Analysing big data to predict men's risk of side effects could help personalize radiotherapy treatment for prostate cancer, according to new research presented at the National Cancer Research Institute's (NCRI) Cancer Conference in Liverpool.
Dr. Di Gilson, a member of the NCRI's Scientific Committee for the Conference, said, "Radiotherapy is a cornerstone of successful cancer treatment for thousands of patients. Unfortunately, some patients who have radiotherapy will suffer long-term side effects and for a minority, these can be irreversible, progressive and debilitating."
"With more patients surviving their cancer than ever, it's absolutely essential to find treatments that are both effective and minimise side effects, so that more patients can also enjoy a better quality of life," Dr. Di Gilson added.
Researchers at The Institute of Cancer Research, London, have, for the first time, applied big data analytics to information from more than 700 men given radiotherapy to treat their prostate cancer. This included medical history, genetics, radiotherapy dose, and reported side effects.
Advances in technology allow huge amounts of different information to be combined and analyzed at once. This technique is already used in many different settings, including to improve the accuracy of weather forecasts, make investments and trading decisions, and even monitor premature babies.
Researchers in this study used state-of-the-art artificial intelligence to highlight which information might predict sensitivity to the side effects of prostate radiotherapy. In particular, specific genetic characteristics – SNPs (single nucleotide polymorphisms) – were predictive of a patient suffering rectal bleeding.
At the moment there is no way to adjust doses of radiotherapy according to how sensitive a patient might be to the side effects. This means that while some men are receiving too much and suffering side effects, some are given too little and this compromises the chances of successful treatment.
The researchers suggest that with further validation, this information could be used to create personalized treatment plans for prostate cancer patients. The technique could also be applied to many other types of cancer that are treated with radiotherapy.

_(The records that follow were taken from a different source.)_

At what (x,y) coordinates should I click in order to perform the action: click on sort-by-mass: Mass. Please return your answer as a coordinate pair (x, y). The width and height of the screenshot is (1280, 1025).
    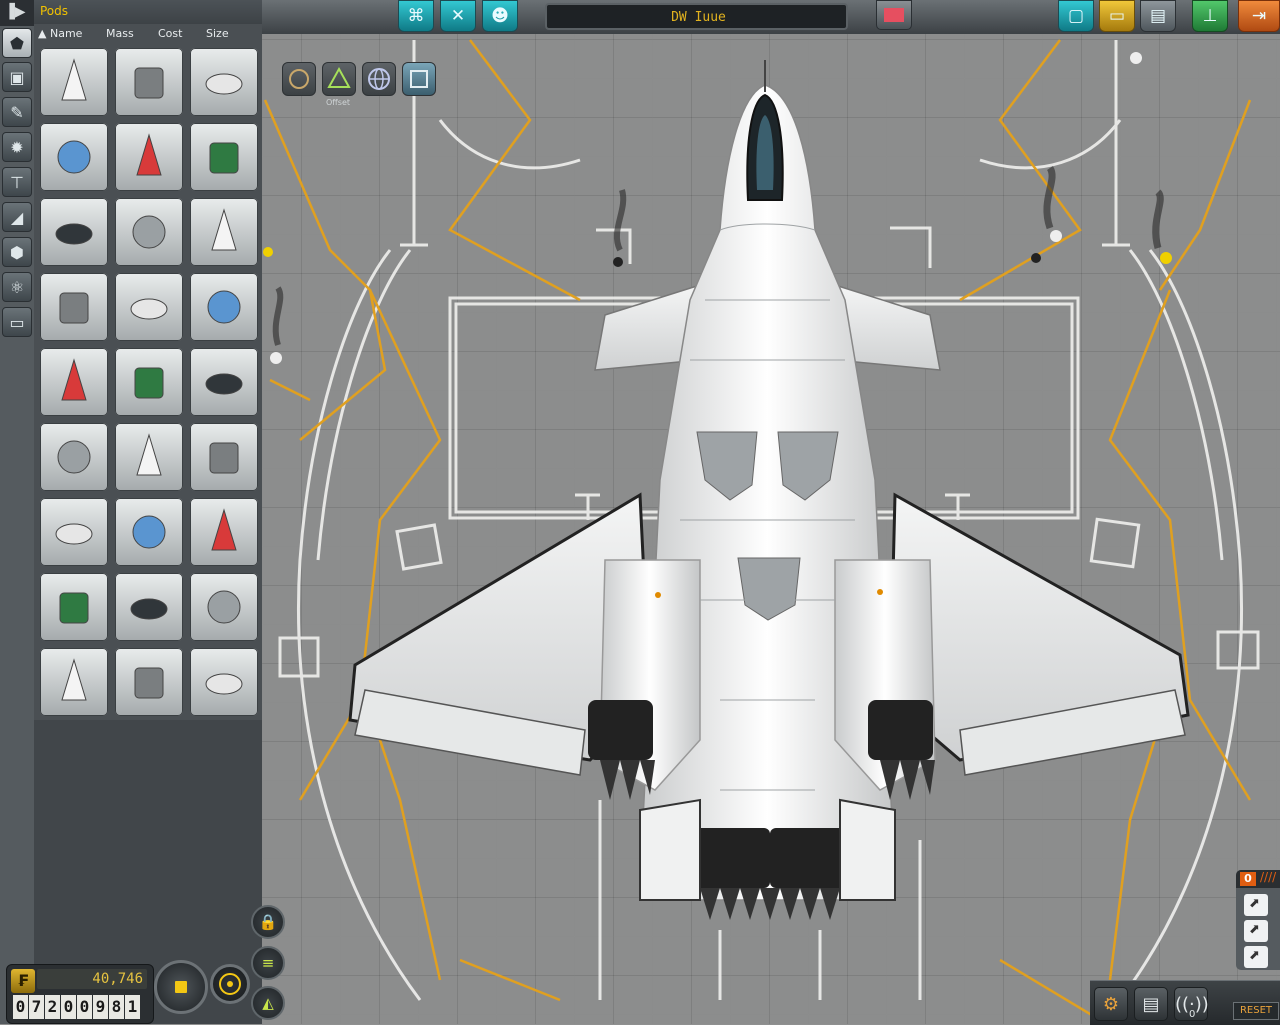
    Looking at the image, I should click on (120, 34).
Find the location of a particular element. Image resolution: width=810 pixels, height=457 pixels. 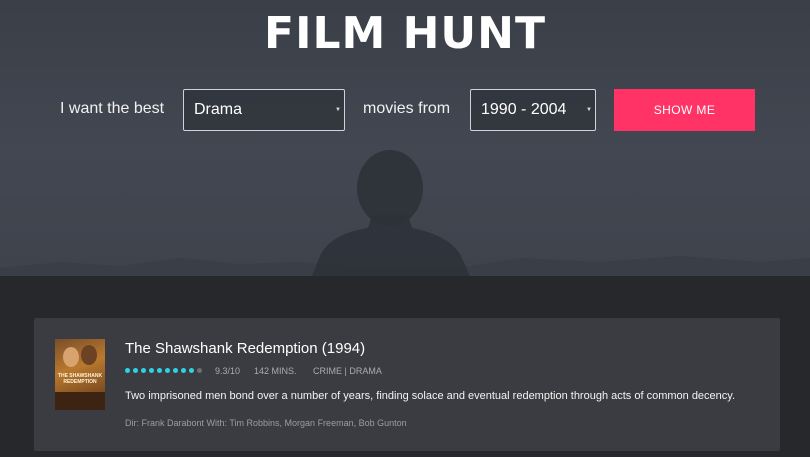

movie-poster: THE SHAWSHANK REDEMPTION is located at coordinates (80, 374).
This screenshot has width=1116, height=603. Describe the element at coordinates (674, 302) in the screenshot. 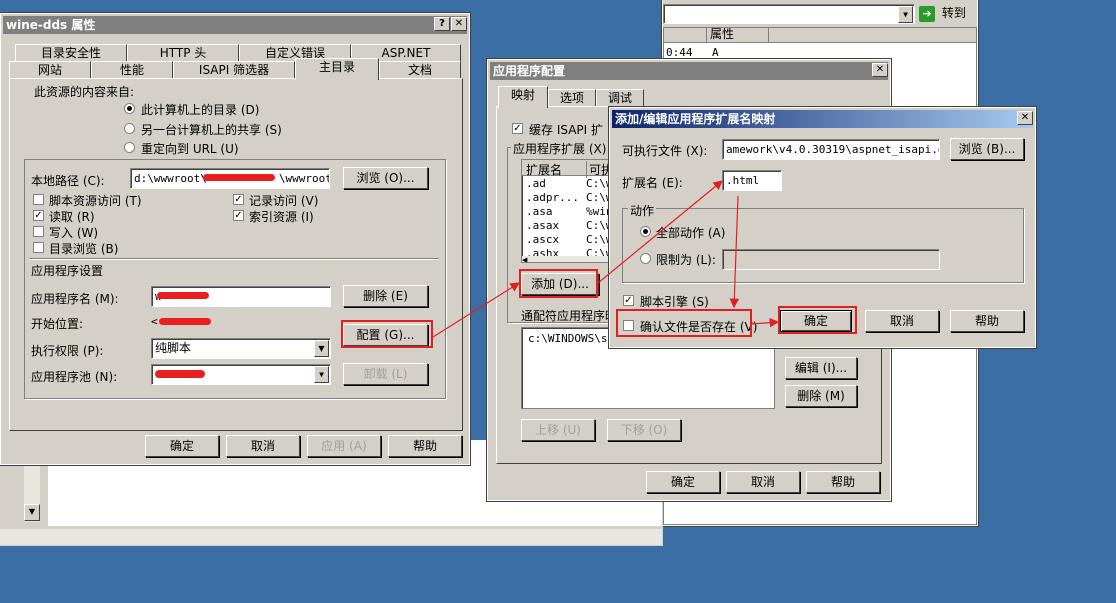

I see `script-engine-label: 脚本引擎 (S)` at that location.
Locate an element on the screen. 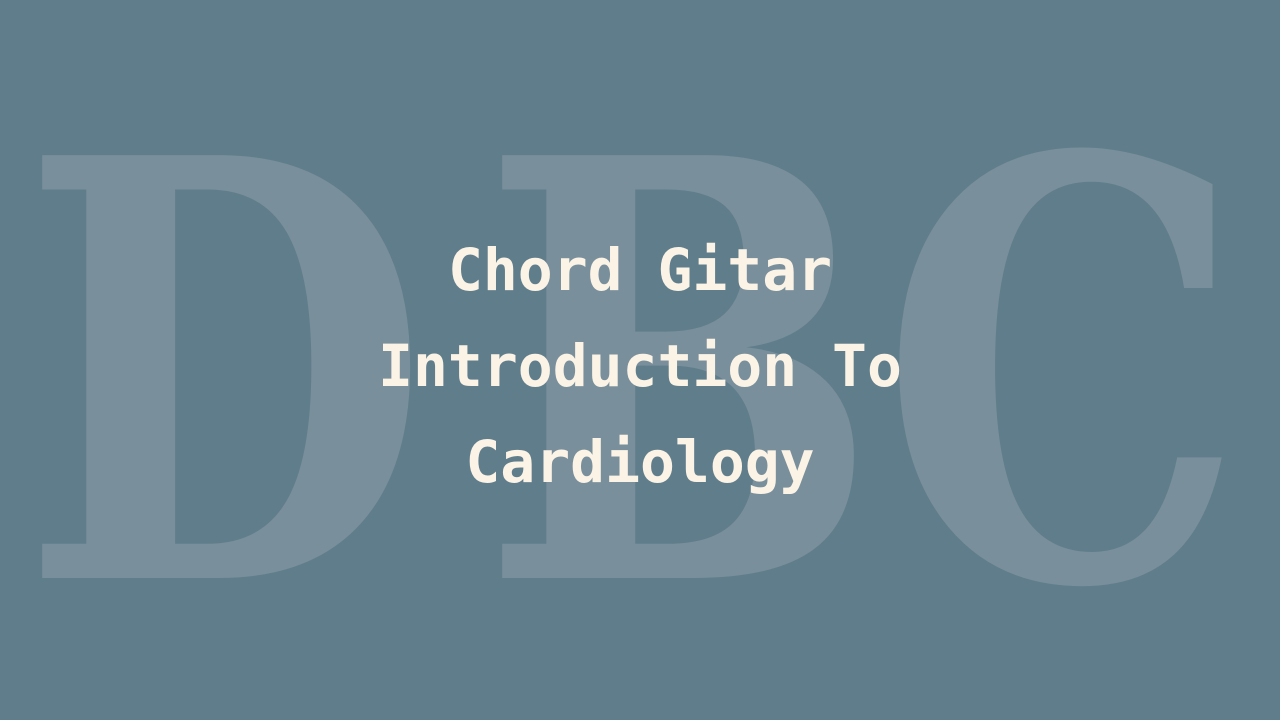 This screenshot has width=1280, height=720. title-line-1: Chord Gitar is located at coordinates (640, 270).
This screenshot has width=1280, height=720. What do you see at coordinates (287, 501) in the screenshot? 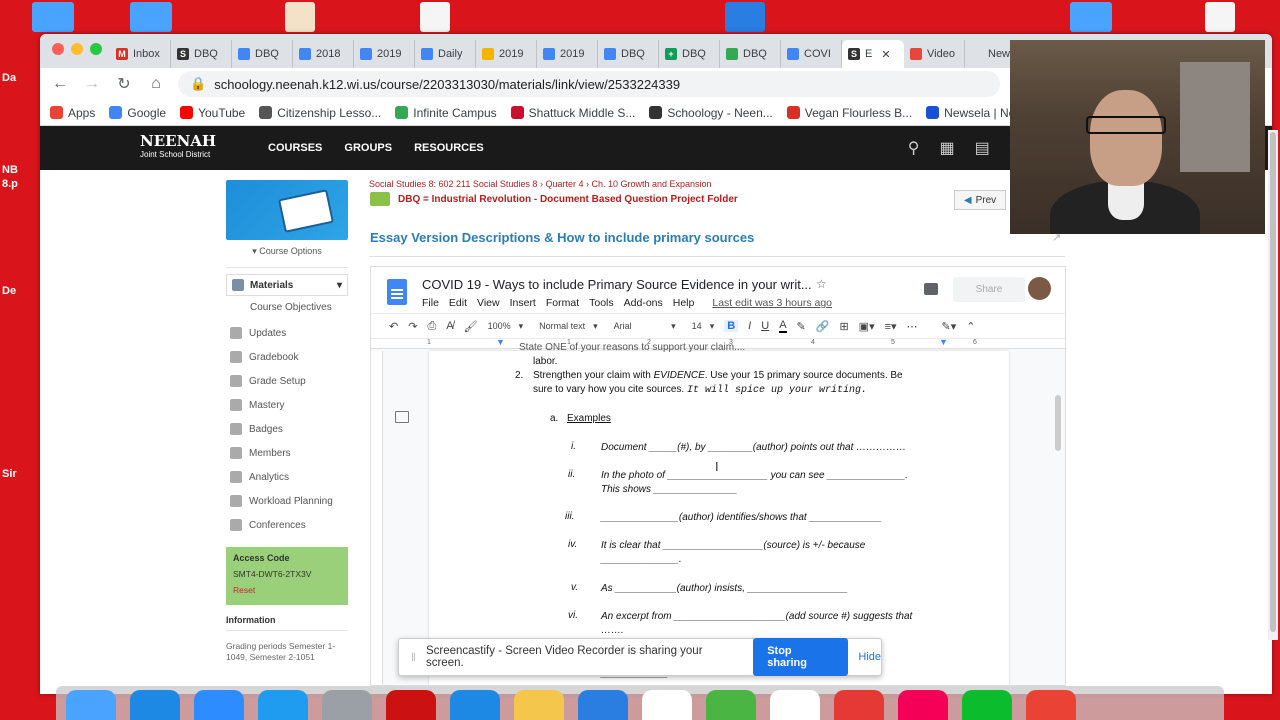
I see `sidebar-item-workload-planning: Workload Planning` at bounding box center [287, 501].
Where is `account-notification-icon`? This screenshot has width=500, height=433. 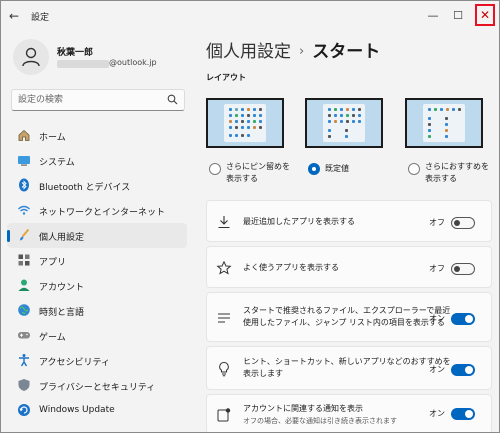 account-notification-icon is located at coordinates (224, 415).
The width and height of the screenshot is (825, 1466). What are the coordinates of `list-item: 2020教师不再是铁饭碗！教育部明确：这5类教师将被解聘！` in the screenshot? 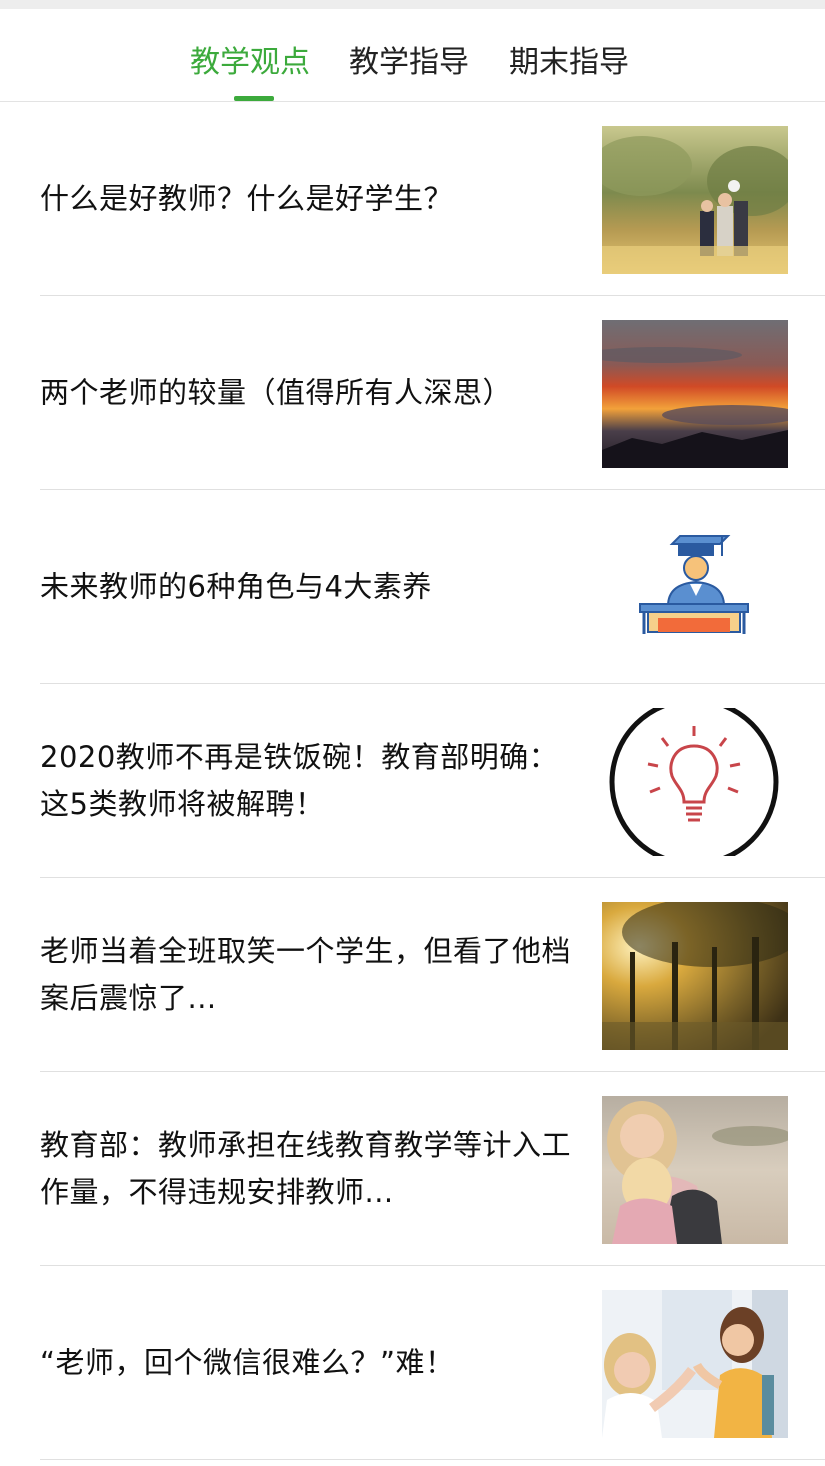 It's located at (432, 781).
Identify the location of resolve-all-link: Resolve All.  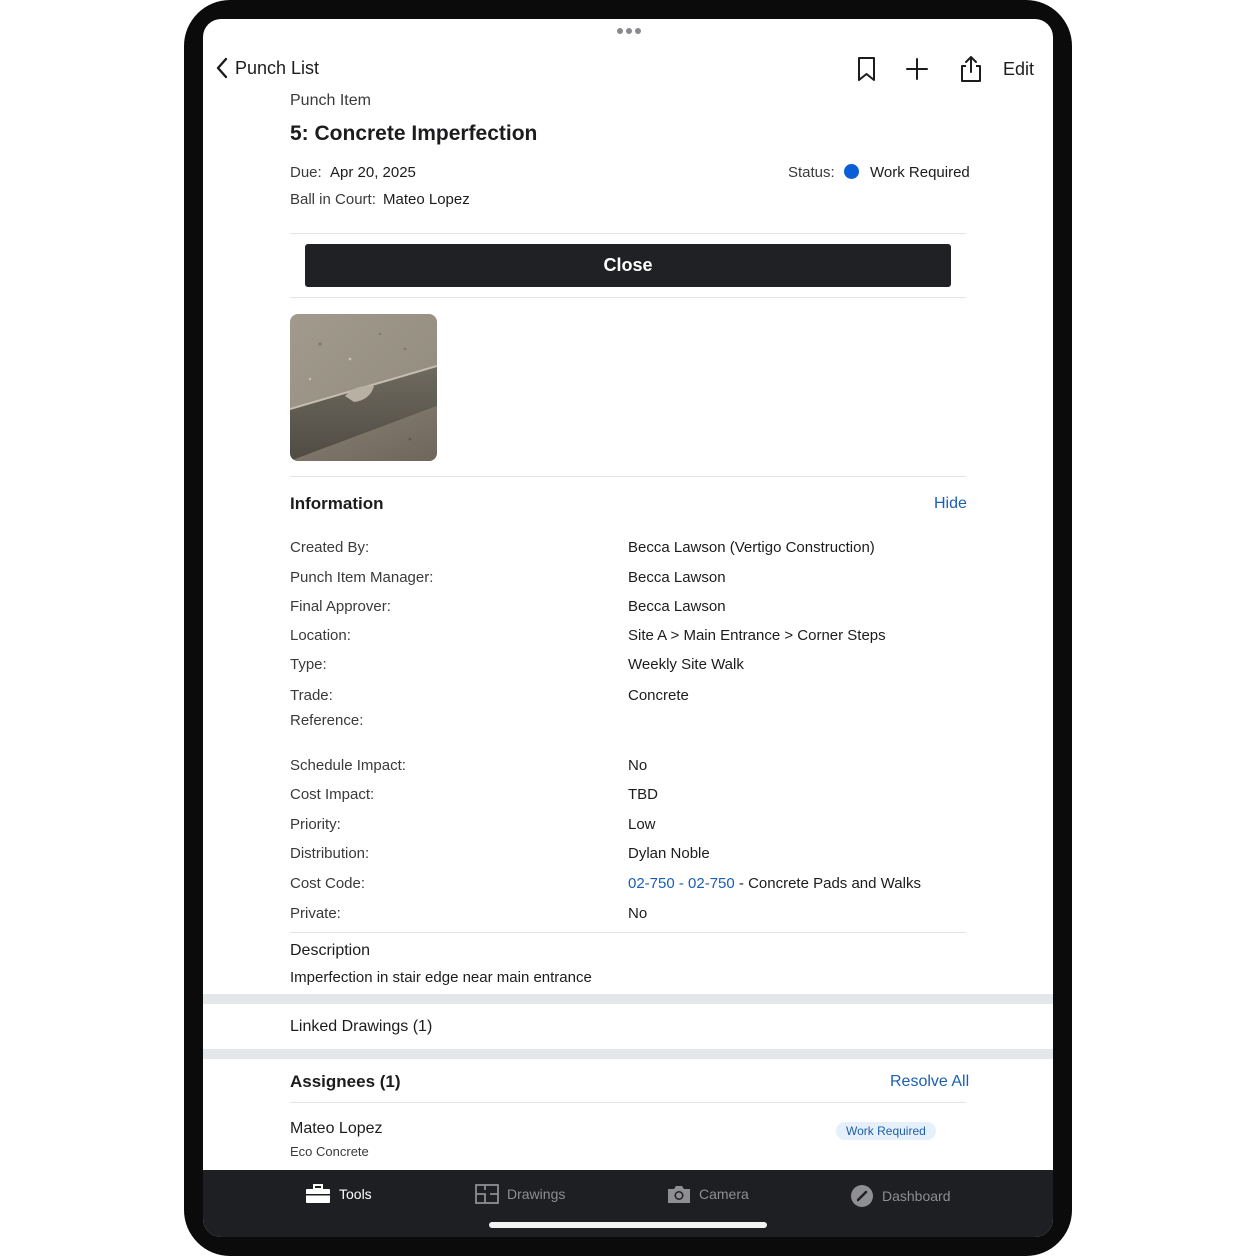
(930, 1082).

"Advances in technology have enabled us to combine what we've learnt from decades of research into radiotherapy. For the first time, we can now look at the full complexity of a patient's genetics, medical history, and treatment, to predict if they are at risk of side effects," said Dr. Navita Somaiah, the co-lead researcher at The Institute of Cancer Research, London.
"We hope that our method can be used to personalize radiotherapy for patients based on this risk, improving the chances of a cure and also minimising the side effects suffered," Dr. Somaiah concluded.